Color: Black, shiny, with bronze tints
The Cheese Skipper has reddish-brown eyes, and the slightly iridescent wings are held flat over the body when at rest. The entire body is only about half the size of that of the common house fly.
The Cheeseskipper has sudden, snapping movements for the body, which may cause them to jump or "skip" as much as 10 inches.
This fly is found throughout the United States and is an important pest of cheese and meats. The adult fly feeds on juices from breeding sources, living the short time needed to mate and lay eggs. Eggs are laid on the surface of moldy cheese or putrid meat. Around 140 eggs are laid on a food source.
The larvae avoid light and will burrow into the breeding material. After the larvae mature, they leave the breeding material and look for a dry, dark place to pupate. Under most conditions, the cheese skipper larvae complete their development in about five days. It takes as little as 15 days for this fly to develop from egg to mature adult.
Under adverse breeding conditions, Cheese Skippers can transmit diseases to humans because the fly and larvae breed on decaying organic matter. Persons who eat foods containing the larvae of cheese skippers may experience intestinal irritation.
- Likely areas would be processing or packaging facilities
for meat and cheese products.
Check any damaged food product, which is more likely the source of the problem.
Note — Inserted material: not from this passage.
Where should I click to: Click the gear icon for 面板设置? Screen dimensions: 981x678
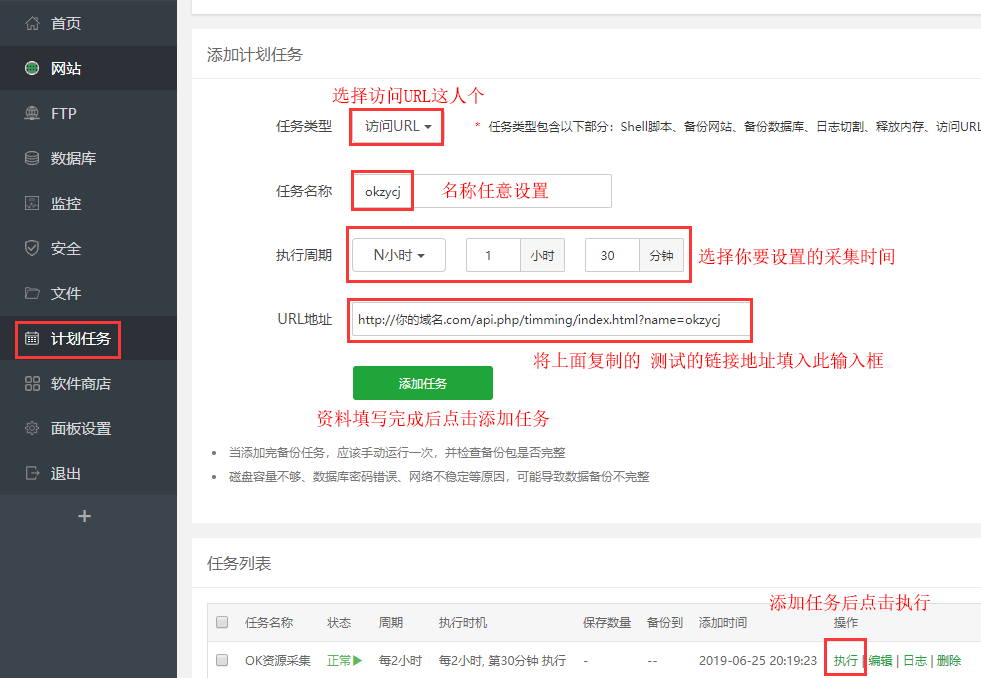[x=32, y=428]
Cured ham products or moldy cheese may be infested.
- When inspecting for Cheese Skippers, remember that the breeding source must be moist.
- May be found in trapped grease or food in cracks of equipment.
- Decayed food in food warehouses and other facilities may be a source.
- Sanitation is important for the control of this fly.
- All surfaces in storage or processing area should be entirely cleaned to remove all grease, crumbs, or meat and cheese scraps.
- Fogging with pyrethrin compounds or handheld space pyrethrins are recommended for killing adult cheese skipper flies.